Entries provided:
· · · · ·
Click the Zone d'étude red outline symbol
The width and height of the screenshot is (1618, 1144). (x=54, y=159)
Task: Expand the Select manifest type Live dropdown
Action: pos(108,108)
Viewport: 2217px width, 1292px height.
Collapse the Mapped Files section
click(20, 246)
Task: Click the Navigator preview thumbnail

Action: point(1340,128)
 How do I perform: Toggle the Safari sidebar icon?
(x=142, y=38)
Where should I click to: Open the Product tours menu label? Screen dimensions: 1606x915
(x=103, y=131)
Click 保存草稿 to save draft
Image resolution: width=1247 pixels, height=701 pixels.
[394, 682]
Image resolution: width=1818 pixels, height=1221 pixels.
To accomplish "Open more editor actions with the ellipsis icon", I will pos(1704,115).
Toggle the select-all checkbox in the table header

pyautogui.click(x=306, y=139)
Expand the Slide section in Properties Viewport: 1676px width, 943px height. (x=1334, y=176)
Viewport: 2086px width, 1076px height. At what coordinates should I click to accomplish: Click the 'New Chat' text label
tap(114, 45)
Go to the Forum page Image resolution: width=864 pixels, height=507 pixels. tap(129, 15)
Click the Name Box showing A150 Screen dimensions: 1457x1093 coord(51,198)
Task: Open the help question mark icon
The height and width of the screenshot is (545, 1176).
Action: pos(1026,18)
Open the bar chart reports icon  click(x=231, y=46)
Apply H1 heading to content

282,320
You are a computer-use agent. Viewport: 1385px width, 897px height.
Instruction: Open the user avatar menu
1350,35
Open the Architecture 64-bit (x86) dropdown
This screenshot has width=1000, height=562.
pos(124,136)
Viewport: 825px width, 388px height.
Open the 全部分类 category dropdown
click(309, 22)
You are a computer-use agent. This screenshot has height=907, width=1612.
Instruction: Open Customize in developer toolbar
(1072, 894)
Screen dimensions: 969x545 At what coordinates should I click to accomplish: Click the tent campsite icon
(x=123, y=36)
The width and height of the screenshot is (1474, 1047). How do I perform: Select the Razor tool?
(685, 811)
· · · · ·
Work instructions: Copy only the stretch running from the line containing "The width and height of the screenshot is (1474, 1047)." to the final line of the entries, both ends included, exactly as it stands.

Result for this task:
The width and height of the screenshot is (1474, 1047). How do I perform: Select the Razor tool?
(685, 811)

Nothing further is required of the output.